== THE PROBLEM ==
Reproduce the text on German immigrants from Russia in Saskatchewan word for word, starting with "Joseph's Colony near" and going on through "Odessa, and Kendal.".

== TEXT BLOCK ==
+ + +
Joseph's Colony near Balgonie. Its remnants still exist.
In the Vibank district, Catholics from the Odessa colonies founded homesteads, where they became neighbors to
Protestants from the Bukovina. By 1896 a majority of the 200 German families east and southeast of Regina were
immigrants from Russia. This spread south and southeastward to Sedley, Francis, Odessa, and Kendal.
Another part of Saskatchewan to which Russian Germans came relatively early was the Yorkton District. These included
hundreds of German Baptists, Black Sea Catholic and Bessarabian Germans between 1885 and 1891. Mennonites came
to the Rosthern district in northern Saskatchewan in the 1890s, encouraged by the federal government due to a growing
land shortage in the Manitoba reserves. These were joined by Mennonites from the U.S. in 1899 to 1904. The 1901
census showed 3,683 Mennonites in the Rosthern region; 8,000 by 1911. Volhynian Germans came to scattered parts of
Saskatchewan as early as 1896, at Yellow Grass, Yorkton and Rosthern.
+ + +
== DATA RECORDS ==
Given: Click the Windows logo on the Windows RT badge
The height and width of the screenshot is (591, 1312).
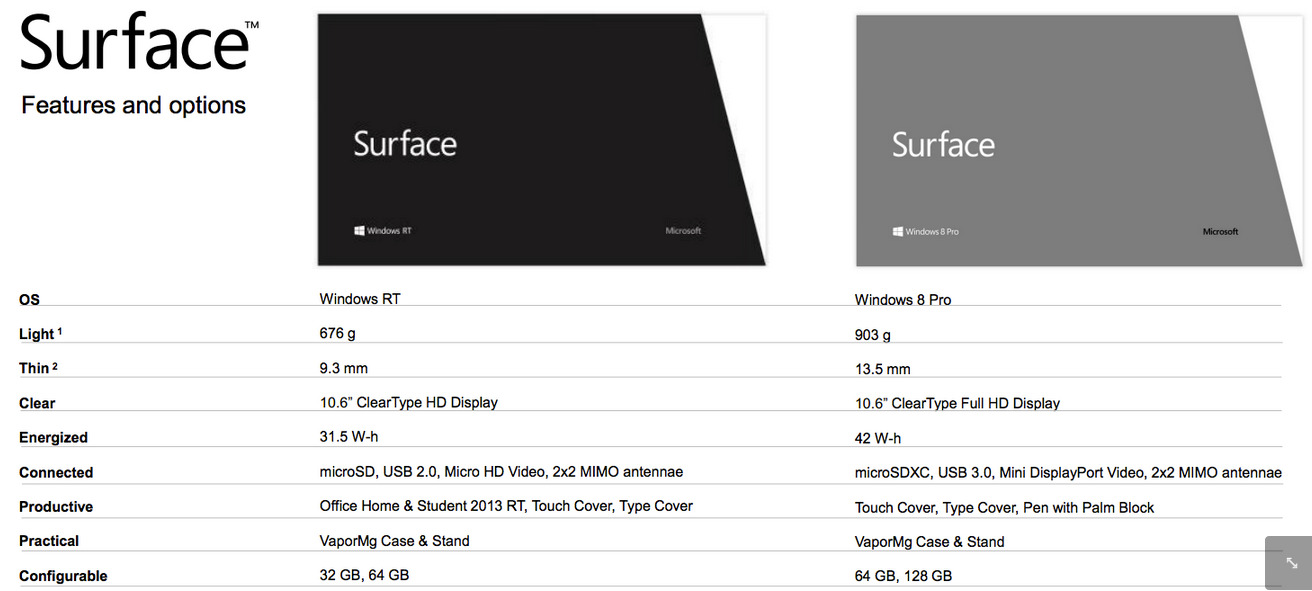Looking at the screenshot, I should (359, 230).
+ + +
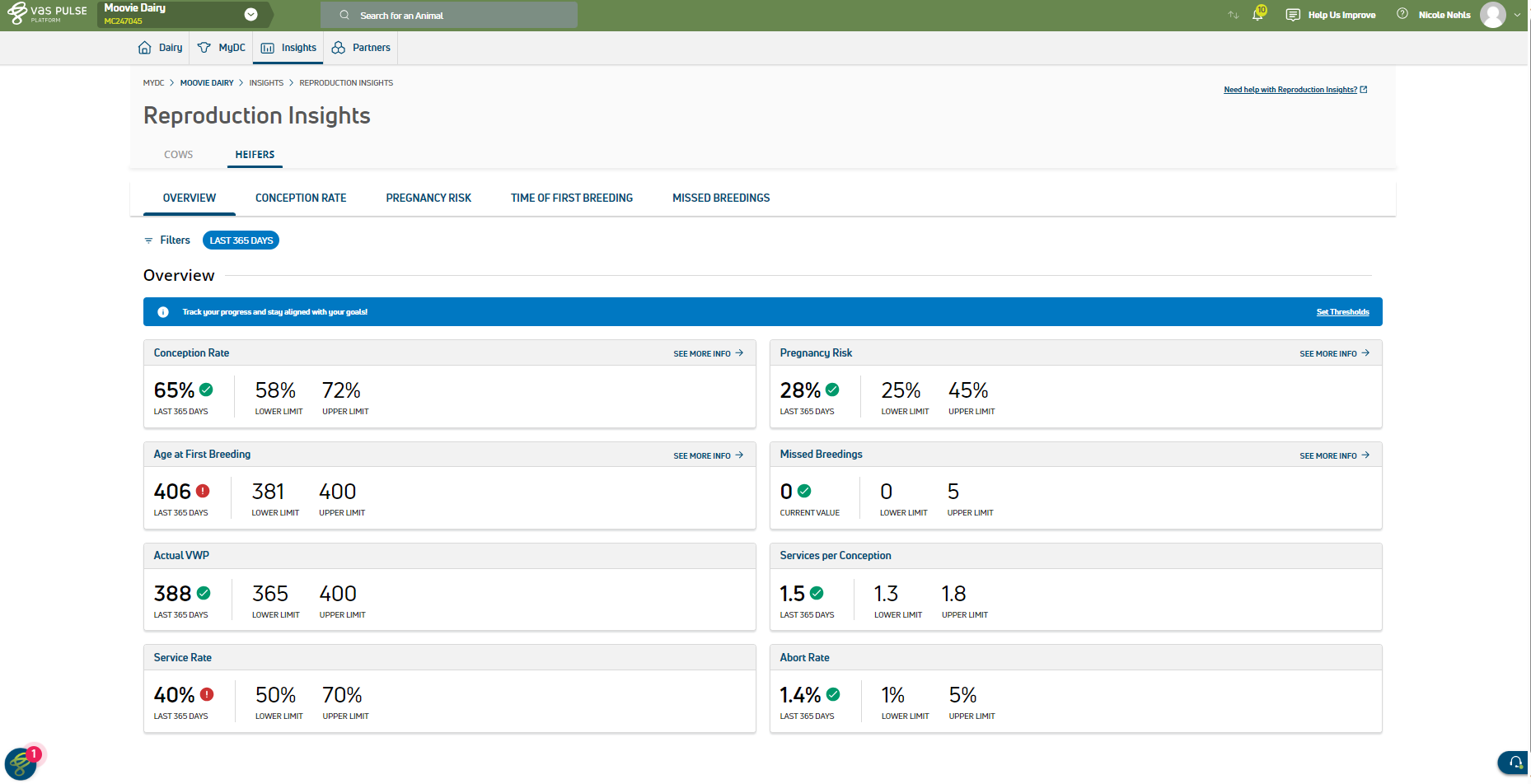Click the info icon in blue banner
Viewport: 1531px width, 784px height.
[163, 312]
+ + +
== WRITTEN RESPONSE ==
Joseph's Colony near Balgonie. Its remnants still exist.
In the Vibank district, Catholics from the Odessa colonies founded homesteads, where they became neighbors to
Protestants from the Bukovina. By 1896 a majority of the 200 German families east and southeast of Regina were
immigrants from Russia. This spread south and southeastward to Sedley, Francis, Odessa, and Kendal.